I am certain that almost every teacher is committed to raising attainment. In particular teachers in schools serving our poorest communities, as I was for most of my career, want to raise the attainment of that cohort of young people which has historically failed to succeed.
In the midst of that debate however, there are crucial issues unrecognised or even ignored. First, assessment and attainment are different things. One purpose of assessment may be to measure and mark attainment. Its primary purpose however is to measure the success of teaching and learning. Assessment exists to help the teacher and the learner complete their respective tasks more efficiently: a first principle, presently conveniently ignored.

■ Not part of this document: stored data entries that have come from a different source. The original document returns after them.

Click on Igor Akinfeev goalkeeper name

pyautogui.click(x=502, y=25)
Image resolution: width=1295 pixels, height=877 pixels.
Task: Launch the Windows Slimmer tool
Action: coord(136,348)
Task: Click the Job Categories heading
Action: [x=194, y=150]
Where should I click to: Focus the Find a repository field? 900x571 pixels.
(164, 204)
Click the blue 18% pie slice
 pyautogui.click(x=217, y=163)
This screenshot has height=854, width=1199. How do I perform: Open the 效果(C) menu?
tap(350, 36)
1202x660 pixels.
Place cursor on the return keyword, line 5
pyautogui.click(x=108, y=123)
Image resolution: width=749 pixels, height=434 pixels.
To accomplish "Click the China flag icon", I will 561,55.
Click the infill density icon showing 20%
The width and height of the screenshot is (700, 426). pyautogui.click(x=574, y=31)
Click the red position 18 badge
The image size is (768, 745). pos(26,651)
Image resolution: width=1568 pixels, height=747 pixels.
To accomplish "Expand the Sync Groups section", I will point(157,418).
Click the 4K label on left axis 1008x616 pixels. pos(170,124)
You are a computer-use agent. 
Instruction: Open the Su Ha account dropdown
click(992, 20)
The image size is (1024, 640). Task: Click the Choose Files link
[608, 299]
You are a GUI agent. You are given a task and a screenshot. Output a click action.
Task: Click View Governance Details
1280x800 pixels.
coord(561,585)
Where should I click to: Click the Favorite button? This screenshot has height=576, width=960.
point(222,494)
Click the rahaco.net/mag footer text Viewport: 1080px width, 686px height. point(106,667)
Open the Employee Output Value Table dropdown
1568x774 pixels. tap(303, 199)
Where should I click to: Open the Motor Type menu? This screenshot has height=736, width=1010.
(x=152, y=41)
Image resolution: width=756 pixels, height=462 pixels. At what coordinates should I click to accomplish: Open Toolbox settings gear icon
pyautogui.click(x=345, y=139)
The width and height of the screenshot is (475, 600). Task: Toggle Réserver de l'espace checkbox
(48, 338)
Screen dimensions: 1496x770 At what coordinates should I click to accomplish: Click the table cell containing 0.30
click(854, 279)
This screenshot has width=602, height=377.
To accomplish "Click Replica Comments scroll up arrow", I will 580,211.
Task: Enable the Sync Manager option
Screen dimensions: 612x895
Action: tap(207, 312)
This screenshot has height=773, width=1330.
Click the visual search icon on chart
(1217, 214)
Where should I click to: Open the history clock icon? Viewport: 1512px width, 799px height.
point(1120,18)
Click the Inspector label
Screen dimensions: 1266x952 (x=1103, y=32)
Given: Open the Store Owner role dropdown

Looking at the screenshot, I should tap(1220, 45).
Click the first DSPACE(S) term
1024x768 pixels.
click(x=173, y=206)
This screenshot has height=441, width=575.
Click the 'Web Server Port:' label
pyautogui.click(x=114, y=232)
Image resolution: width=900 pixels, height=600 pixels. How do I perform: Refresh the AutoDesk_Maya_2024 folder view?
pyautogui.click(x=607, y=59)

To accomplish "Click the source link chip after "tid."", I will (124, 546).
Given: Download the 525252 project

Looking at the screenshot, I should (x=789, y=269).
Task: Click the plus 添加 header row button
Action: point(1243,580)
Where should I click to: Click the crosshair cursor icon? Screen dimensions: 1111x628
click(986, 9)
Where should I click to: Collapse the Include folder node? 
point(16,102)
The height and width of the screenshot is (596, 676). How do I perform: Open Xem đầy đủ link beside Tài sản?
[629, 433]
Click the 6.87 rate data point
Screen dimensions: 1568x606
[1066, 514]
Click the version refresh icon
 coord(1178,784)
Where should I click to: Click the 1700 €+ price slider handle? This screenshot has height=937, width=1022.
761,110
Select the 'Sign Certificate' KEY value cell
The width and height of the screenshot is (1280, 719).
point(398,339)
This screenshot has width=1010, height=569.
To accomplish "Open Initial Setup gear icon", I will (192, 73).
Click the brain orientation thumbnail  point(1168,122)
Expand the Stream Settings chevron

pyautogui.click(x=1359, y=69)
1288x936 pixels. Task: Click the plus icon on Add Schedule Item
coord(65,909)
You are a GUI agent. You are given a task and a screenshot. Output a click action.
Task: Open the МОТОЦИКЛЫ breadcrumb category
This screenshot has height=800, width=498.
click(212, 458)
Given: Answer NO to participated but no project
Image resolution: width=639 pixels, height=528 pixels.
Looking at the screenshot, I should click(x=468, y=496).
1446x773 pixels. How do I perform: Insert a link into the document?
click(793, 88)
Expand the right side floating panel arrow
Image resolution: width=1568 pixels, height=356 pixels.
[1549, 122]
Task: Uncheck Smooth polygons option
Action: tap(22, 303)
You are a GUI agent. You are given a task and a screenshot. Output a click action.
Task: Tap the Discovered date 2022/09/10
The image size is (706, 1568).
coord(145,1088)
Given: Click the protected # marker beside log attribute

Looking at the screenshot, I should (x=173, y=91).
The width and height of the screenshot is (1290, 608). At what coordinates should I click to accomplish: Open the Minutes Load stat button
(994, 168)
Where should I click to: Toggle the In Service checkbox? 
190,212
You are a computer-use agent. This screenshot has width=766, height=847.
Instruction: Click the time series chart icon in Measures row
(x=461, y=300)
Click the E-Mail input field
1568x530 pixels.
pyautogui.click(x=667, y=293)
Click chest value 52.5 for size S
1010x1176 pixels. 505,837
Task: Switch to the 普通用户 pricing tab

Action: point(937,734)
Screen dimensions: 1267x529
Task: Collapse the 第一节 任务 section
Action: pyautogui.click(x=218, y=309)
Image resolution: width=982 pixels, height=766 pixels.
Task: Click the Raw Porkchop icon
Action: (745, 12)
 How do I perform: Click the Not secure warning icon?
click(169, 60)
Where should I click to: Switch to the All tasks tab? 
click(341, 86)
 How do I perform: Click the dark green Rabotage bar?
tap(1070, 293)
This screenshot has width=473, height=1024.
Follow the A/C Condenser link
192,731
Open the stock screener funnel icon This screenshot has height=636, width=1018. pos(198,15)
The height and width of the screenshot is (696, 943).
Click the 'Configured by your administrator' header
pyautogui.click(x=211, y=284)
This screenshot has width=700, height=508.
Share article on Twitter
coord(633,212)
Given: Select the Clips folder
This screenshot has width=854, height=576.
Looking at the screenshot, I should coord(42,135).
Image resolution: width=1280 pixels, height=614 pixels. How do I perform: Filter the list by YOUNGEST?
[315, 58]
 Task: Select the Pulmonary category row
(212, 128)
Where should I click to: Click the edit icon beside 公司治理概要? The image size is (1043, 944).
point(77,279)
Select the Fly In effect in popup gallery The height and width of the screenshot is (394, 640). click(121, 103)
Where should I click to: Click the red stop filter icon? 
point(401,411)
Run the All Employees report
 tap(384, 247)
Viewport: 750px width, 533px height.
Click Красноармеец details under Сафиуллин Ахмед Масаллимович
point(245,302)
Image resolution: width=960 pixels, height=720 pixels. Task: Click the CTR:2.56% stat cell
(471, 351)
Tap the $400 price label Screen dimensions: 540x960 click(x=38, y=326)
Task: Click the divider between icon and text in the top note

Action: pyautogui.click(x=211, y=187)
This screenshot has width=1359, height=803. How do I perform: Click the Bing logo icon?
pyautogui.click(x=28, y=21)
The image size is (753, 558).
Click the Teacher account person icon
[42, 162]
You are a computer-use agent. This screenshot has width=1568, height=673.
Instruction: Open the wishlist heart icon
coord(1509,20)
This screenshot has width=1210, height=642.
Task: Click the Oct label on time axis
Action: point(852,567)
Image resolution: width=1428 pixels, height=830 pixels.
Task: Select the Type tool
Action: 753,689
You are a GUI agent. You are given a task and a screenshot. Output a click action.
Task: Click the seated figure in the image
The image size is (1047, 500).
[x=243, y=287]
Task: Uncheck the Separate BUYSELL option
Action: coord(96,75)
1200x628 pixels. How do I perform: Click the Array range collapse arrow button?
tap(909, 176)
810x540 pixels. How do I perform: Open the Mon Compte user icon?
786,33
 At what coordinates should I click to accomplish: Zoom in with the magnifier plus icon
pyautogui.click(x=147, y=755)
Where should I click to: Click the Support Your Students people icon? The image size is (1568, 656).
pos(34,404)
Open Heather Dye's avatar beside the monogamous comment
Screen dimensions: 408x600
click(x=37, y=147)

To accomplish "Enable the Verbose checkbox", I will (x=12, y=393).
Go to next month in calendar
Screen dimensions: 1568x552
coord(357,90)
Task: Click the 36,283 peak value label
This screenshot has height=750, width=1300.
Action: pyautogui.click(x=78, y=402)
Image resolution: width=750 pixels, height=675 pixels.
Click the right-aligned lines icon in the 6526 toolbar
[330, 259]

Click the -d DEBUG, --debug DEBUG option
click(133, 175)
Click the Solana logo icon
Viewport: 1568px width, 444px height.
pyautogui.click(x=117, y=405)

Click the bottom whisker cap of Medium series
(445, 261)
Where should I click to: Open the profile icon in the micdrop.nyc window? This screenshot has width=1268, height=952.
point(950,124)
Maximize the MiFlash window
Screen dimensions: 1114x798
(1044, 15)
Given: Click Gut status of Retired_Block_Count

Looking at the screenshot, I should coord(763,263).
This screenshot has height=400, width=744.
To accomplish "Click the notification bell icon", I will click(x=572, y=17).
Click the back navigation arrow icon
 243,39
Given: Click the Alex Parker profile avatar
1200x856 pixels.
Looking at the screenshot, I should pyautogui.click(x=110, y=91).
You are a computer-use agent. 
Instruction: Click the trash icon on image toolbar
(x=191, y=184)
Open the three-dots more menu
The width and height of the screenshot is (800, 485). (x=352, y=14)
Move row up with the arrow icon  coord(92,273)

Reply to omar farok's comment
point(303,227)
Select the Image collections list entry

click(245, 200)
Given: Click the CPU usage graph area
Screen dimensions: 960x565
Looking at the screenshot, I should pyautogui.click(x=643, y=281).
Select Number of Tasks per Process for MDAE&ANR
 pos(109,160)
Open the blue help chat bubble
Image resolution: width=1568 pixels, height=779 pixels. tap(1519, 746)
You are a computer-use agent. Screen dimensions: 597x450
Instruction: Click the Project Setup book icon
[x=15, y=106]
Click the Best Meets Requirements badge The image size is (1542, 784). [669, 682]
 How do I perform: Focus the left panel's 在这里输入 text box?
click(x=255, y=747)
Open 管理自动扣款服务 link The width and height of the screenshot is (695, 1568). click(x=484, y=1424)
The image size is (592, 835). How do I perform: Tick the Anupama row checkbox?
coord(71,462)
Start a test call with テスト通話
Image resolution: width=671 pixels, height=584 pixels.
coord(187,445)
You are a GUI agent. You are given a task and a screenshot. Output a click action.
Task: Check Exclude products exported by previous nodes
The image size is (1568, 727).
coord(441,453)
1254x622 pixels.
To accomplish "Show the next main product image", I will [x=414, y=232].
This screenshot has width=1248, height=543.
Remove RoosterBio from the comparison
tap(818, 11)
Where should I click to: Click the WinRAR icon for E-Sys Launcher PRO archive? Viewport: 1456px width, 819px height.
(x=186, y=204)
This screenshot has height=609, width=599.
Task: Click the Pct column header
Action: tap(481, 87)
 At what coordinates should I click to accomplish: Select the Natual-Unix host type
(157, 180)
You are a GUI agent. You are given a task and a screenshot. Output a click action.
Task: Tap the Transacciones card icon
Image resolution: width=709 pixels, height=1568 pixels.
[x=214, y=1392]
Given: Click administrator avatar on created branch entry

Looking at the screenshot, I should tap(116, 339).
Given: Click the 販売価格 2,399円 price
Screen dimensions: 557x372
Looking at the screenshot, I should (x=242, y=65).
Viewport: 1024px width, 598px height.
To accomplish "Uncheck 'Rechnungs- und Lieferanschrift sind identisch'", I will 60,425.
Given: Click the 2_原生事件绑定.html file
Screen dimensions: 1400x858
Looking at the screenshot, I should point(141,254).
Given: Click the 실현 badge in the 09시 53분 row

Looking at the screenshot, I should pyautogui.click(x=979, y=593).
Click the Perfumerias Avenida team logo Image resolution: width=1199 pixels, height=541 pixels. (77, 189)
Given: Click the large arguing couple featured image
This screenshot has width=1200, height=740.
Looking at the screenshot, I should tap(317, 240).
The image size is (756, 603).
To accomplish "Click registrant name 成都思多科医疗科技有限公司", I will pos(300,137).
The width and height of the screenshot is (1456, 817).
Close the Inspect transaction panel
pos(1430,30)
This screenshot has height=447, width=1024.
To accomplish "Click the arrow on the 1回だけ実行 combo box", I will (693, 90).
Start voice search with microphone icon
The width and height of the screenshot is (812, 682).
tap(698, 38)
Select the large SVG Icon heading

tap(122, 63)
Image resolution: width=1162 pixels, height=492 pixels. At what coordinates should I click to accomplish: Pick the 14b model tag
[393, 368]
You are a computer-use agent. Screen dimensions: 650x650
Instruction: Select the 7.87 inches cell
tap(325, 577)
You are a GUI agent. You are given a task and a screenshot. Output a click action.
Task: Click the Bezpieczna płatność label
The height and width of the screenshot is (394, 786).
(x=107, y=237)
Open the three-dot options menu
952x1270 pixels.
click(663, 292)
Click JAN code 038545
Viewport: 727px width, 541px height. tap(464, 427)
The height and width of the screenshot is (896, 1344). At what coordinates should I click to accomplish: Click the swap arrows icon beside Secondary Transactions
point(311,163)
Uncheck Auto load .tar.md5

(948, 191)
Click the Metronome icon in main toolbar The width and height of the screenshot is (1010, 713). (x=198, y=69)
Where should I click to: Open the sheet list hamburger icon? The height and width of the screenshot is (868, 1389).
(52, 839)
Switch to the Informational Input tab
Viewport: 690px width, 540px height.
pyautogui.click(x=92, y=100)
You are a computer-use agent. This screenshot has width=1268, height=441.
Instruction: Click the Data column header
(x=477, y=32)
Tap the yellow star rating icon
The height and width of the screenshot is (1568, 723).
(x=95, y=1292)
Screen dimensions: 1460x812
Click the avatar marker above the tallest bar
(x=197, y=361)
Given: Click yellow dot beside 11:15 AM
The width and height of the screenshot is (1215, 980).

Second, there is a difference between attainment and certification. Attainment is what a learner gains from the educational experience. One aspect of that may be certification, but certification is something different. It is a public acknowledgement of a level of attainment and, perhaps, more importantly, a sifting mechanism. Certification is how employers and further and higher educational institutions determine those they wish to select from the wider pool. One task for schools is to prepare young people for future destinations. When however the purpose of assessment becomes facilitating selection processes of HR departments and university entrance boards, we have lost perspective.
The same event saw a heated discussion over Scotland’s new National 4 qualification. National 4s, as distinct from National 5s and Highers, are designed primarily for those at the lower end of the academic spectrum and is awarded on the basis of continuous assessment of coursework and without a final exam. It is therefore perceived as a second-grade qualification, both by teachers and students.
There are two seemingly opposing arguments which can be made. One is that Standard Grades, introduced in Scotland in 1984, were perceived as not only introducing certification for all, but of validating, in the learners’ eyes, study and effort at all academic levels. Standard Grades were differentiated by grade outcome but at every grade they shared a common format of a mixture of continuous assessment and final examination. If we are going to certificate, then certificate all courses by a common examination procedure; otherwise those not examined lack status, in the wider world and among the learners themselves.
There is a different perspective. It is that we spend far too much time on formal assessment, exams and certificates. Our schools are therefore judged, almost exclusively, by performance in this area. It’s easy of course. What is measurable and quantifiable is always the simplest (though not necessarily the most meaningful) means of making rapid judgements.
Countries, such as Finland, which have minimised formal assessment and certification have significantly improved morale and engagement in their schools. Perhaps instead of certification for all (the original battle-cry of the Standard Grade pioneers) we should have, within the years of compulsory schooling, certification for none. What is certain is that a mixed economy does not work. What this debate poses however is a bigger question about the very purpose of education, schooling and learning.
Alex Wood has been a teacher for 38 years. He is now an associate with the Scottish Centre for Studies in School Administration at Edinburgh University.